Caetano Veloso escreveu um artigo para o jornal americano The New York Times comentando o cenário político do Brasil. Sob o título “Tempos sombrios se aproximam do meu país”, o cantor critica a campanha de Jair Bolsonaro (PSL) à Presidência da República e alerta: “Os brasileiros vão enfrentar uma onda de medo e ódio”.
O cantor atribuiu o avanço de Bolsonaro, “um admirador de Donald Trump com ares de Rodrigo Duterte, o presidente das Filipinas”, a uma série de desfortúnios políticos, entre eles o impeachment de Dilma Rousseff (PT), em 2016, e os escândalos de corrupção que levaram o ex-presidente Luiz Inácio Lula da Silva (PT) à cadeia.
“Artistas, músicos, cineastas e formadores de opinião viram-se em um ambiente no qual ideais reacionários denigrem as tentativas de superar a desigualdade.
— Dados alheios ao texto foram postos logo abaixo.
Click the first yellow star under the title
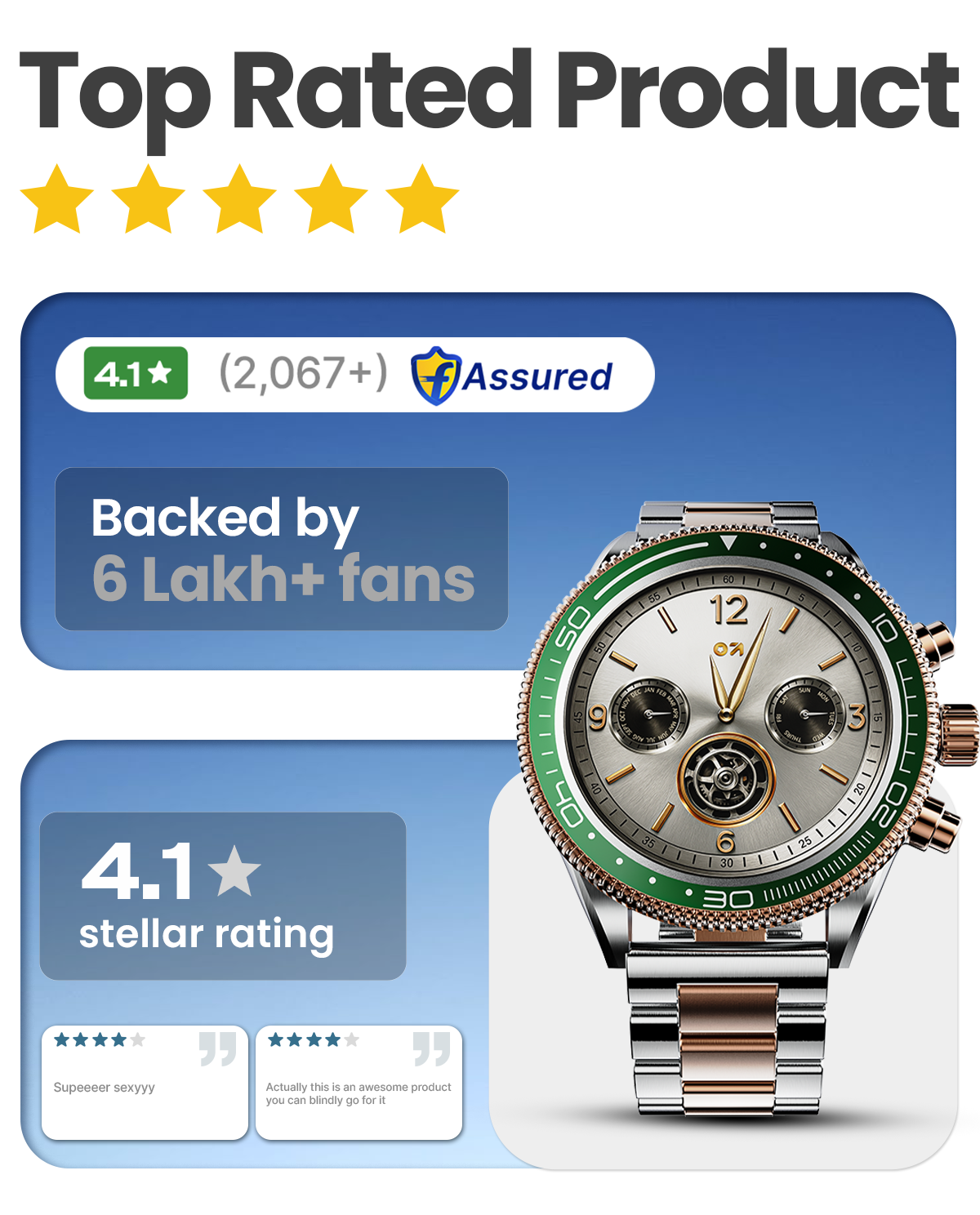Screen dimensions: 980x1215 (57, 199)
As ideias socialmente progressistas tem sido associadas a um pesadelo venezuelano, como se os direitos das minorias fossem responsáveis por corroer os princípios religiosos e morais”, escreveu. “A ascensão de Bolsonaro como uma figura mítica cumpre as expectativas criadas por esse ataque à intelectualidade.”
O músico associa Bolsonaro à onda de violência que tem tomado o país. “Na verdade, nós já vimos o sangue”, continua, lembrando o assassinato do mestre de capoeira Moa, após uma discussão com um partidário do candidato do PSL em Salvador, na Bahia. “Sua morte causou luto e indignação na cidade.”
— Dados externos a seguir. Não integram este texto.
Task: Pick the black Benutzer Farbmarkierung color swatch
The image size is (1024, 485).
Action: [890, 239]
“Como uma figura pública, eu tenho o dever de tentar esclarecer os fatos”, continuou Caetano, que foi preso e exilado durante a ditadura militar brasileira. “Bolsonaro defendeu diversas vezes o regime militar de 1960 e 1970. Inclusive, durante a votação do impeachment de Dilma Rousseff, Bolsonaro dedicou seu voto a Carlos Alberto Brilhante Ustra, que dirigia um centro de tortura nos anos 1970”, pontuou.
“Eu sou velho agora, mas era novo naquela época, e eu me lembro. No final dos anos 60, a junta militar prendeu muitos artistas e intelectuais por suas crenças políticas. Eu era um deles, junto com meu amigo Gilberto Gil. Gilberto e eu passamos uma semana em uma cela suja. Então, sem nenhuma explicação, fomos transferidos para outra prisão militar por dois meses. Depois disso, quatro meses de prisão domiciliar até, finalmente, o exílio, onde ficamos por dois anos e meio. Outros estudantes, escritores e jornalistas foram presos nas celas onde estávamos, mas nenhum foi torturado. Durante a noite, porém, ouvíamos os gritos das pessoas”.
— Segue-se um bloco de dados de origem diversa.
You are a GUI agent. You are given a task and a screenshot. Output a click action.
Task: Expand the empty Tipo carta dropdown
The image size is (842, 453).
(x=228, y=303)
Por fim, Caetano questiona se o comportamento agressivo de Bolsonaro não é só “da boca para fora” — como justifica parte de seus eleitores. Ele ressalta: para governar o Brasil, o candidato terá de enfrentar o Congresso, a Suprema Corte e o fato de que a maioria da população ainda acredita que a democracia é a melhor forma de governar o país.